Strategic CSR - Employees

The article in the url below raises an interesting question – Can companies insure one of their most valuable assets, their employees?
 
"Employees at The Orange County Register received an unsettling email from corporate headquarters this year. The owner of the newspaper, Freedom Communications, was writing to request workers' consent to take out life insurance policies on them."
 
The twist is that, essentially, the company planned to take out individual life insurance policies on each of its employees, which means it would be paid in the event of the employee's death. In short:
 
"… the beneficiary of each policy would not be the survivors or estate of the insured employee, but the Freedom Communications pension plan. Reporters and editors resisted, uncomfortable with the notion that the company might profit from their deaths."
 
This is a question that is facing increasing numbers of firms:
 
"Because so-called company-owned life insurance offers employers generous tax breaks, the market is enormous; hundreds of corporations have taken out policies on thousands of employees. … Aon Hewitt estimates that … about one-third of the 1,000 largest companies in the country have such policies. Industry analysts estimate that as much as 20 percent of all new life insurance is taken out by companies on their employees."

Recorded information:
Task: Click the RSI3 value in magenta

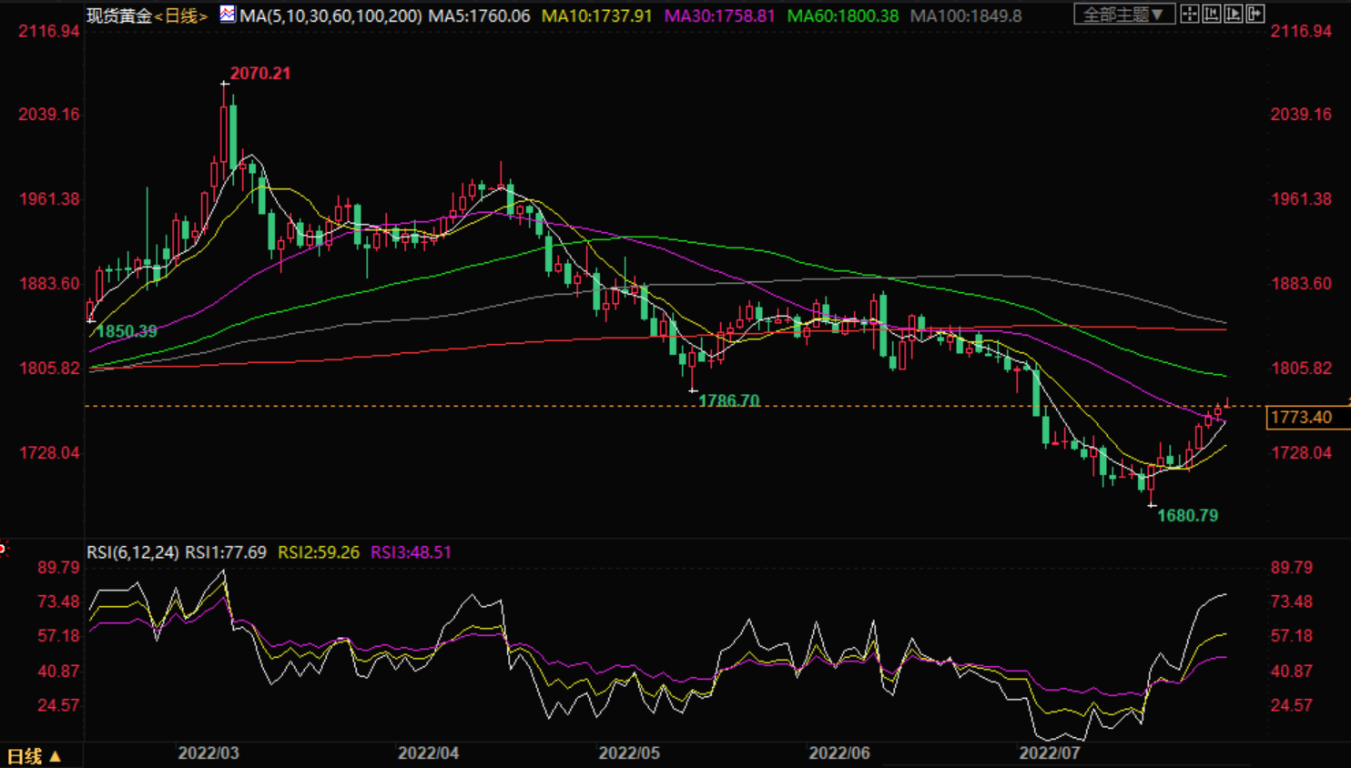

Prompt: List every organization named in the text on strategic CSR and employees.

Task answer:
The Orange County Register
Freedom Communications
Aon Hewitt